Devinant que son protégé va retomber dans ses travers passés, Hart prend sur lui de l'emmener au Kentucky où, d'après "Merlin", le technicien en chef du "Kingsman", Valentine va expérimenter son infernal dispositif dans une église dont le prêtre prédit une apocalypse imminente devant ses paroissiens fanatiques. Hart se mêle aux ouailles, surveillées à distance par Valentine, qui leur ordonne de supprimer l'espion. Au prix d'une spectaculaire tuerie, il en réchappe mais le milliardaire l'attend à la sortie et l'exécute froidement. "Eggsy", qui a assisté à toute la séquence de loin, demande à Chester "Arthur" King, le patron du "Kingsman" de le réintégrer pour venger Hart, mais il découvre que son supérieur est complice de Valentine et le neutralise. Avec l'aide de "Merlin" et Roxy, "Eggsy" doit désormais empêcher le milliardaire fou de forcer l'humanité à s'entre-tuer. 

"Gazelle" et Valentine (Sofia Boutella et Samuel L. Jackson)

Grâce à un implant prélevé sur "Arthur", "Merlin" localise la base secrète de Valentine tandis que Roxy s'envole pour l'espace afin d'y détruire un satellite de Valentine, qui permettra de saboter ses communications avec les téléphones cellulaires piégés. "Eggsy" infiltre le repaire de l'ennemi et affronte Valentine dans un duel à mort pour la survie de l'humanité.  

"Eggsy"

Devenu désormais le digne remplaçant de feu son père et successeur de Hart, "Eggsy" retourne auprès de mère et de sa demi-soeur qu'il peut sauver des griffes de son nouveau compagnon, alcoolique et violent, en lui infligeant une bonne raclée.

Speed & Tweed : tels sont les ingrédients de ce cocktail jouissif de l'adaptation de la déjà savoureuse mini-série en bande dessinée écrite par Mark Millar et Matthew Vaughn et mise en images par Dave Gibbons

Millar, scénariste à succès chez DC Comics puis Marvel, a parallèlement à ses travaux de commande bâti sa propre collection de comics, le "Millarworld", dans laquelle il s'amuse avec revisiter les genres qui le divertissent (le swashbucklin' space opera avec Starlight, l'aventure galactico-familial avec Empress, la fantasy post-mortem avec Reborn...). Initialement intitulé The Secret Service, ce récit dynamitait les clichés attachés aux films d'espionnage.

En respectant cet esprit de recyclage impertinent mais d'abord divertissant, Matthew Vaughn marche à la fois dans les pas de Guy Ritchie qui avait produit deux Sherlock Holmes survitaminés (avec Robert Downey Jr. et Jude Law) et de ses précédents efforts cinématographiques, dont il réutilise des ficelles (la mise en scène et le montage nerveux de Layer Cake, l'esprit cartoony de X-Men : Le Commencement ou la démesure barbare de Kick-Ass - déjà adapté de Millar).

Données fournies -

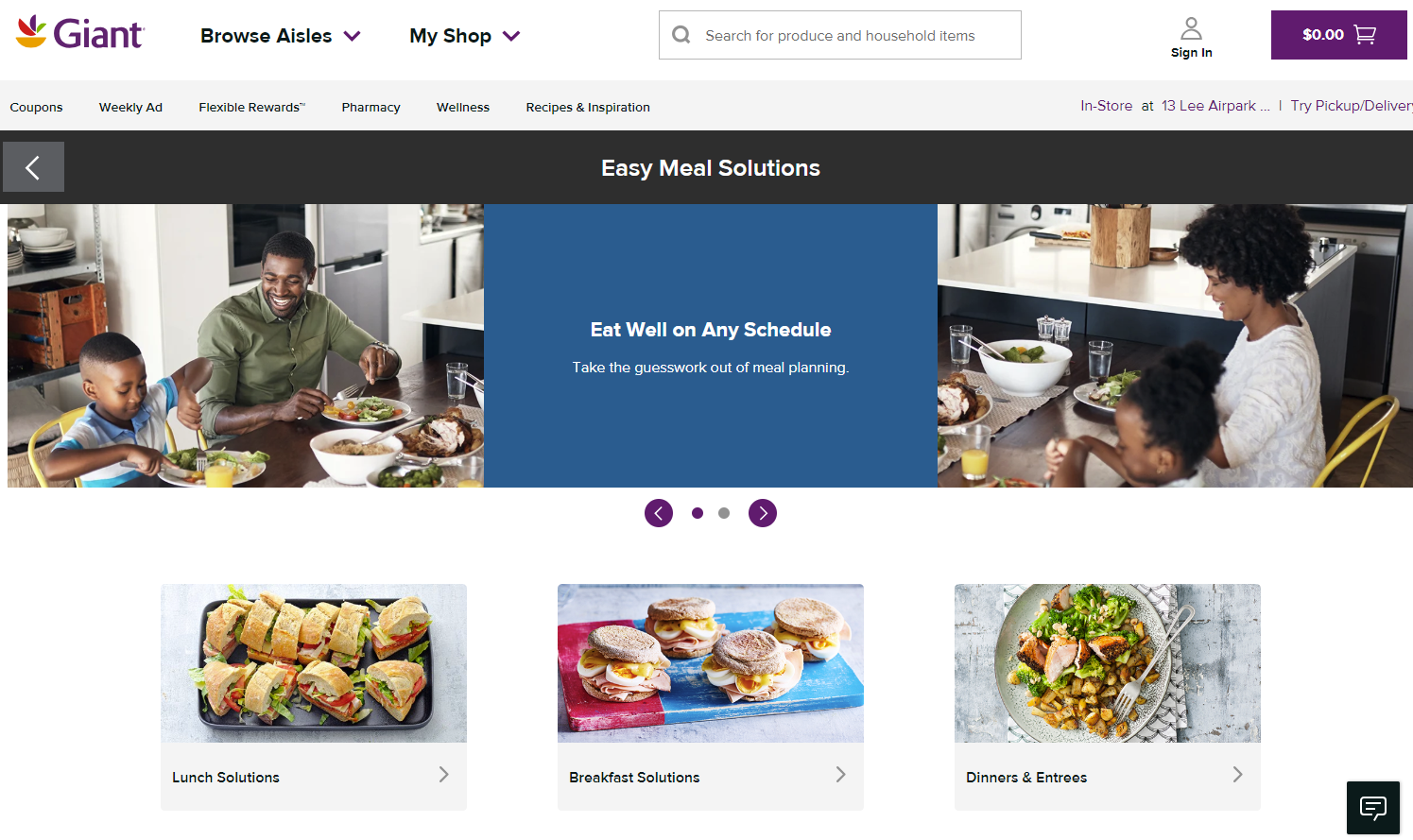The height and width of the screenshot is (840, 1413).
Task: Open the Weekly Ad menu item
Action: click(130, 107)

Consignes -
- 1) Dans l'extrait sur le film d'espionnage, sous quel titre le récit de Millar a-t-il d'abord paru ?
- 2) Reprenez l'extrait sur le film d'espionnage juste après sa dernière phrase et poursuivez-le.

Résultats -
- 1) The Secret Service.

- 2)
On pourrait donc redouter que tout cela ne tourne un peu rond, voire que cela ressemble au serpent qui se mord la queue, si ce n'était fait avec un humour ravageur. Kingsman : Services secrets apparaît en vérité comme une recharge presque surnaturelle tant elle est excessive des classiques qu'elle cite, souvent sur un mode farceur (le chien confié à "Eggsy" baptisé "J.B." - "Comme James Bond ou Jason Bourne ?" lui demandera "Arthur") ou malicieux (les allusions aux poncifs narratifs dans le premier dialogue entre Hart et Valentine, insistant sur la qualité du méchant mais aussi les sarcasmes attendus lorsque le plan de ce dernier est découvert par le héros). 

Ces références-là parleront à tous car elles sont populaires. Mais Vaughn en ajoute d'autres, plus cinéphiles : en disposant du génial Michael Caine dans son casting et en habillant le flegmatique Colin Firth (excellent dans ce contre-emploi de super-espion) comme Harry Palmer (incarné justement par Caine dans Ipcress : Danger immédiat), en surnommant tous les agents du "Kingsman" comme les chevaliers de la table ronde (ce qui peut être compris littéralement mais aussi comme un clin d'oeil au Sacré Graal ! des Monty Python, tant le délire s'invite dans l'aventure), en donnant à Mark Hamill le rôle d'un professeur sacrifié (une sorte de Jedi ayant servi le côté obscur de la Force, soit Richmond Valentine, à l'inverse de son personnage de Luke Skywalker dans la saga Star Wars).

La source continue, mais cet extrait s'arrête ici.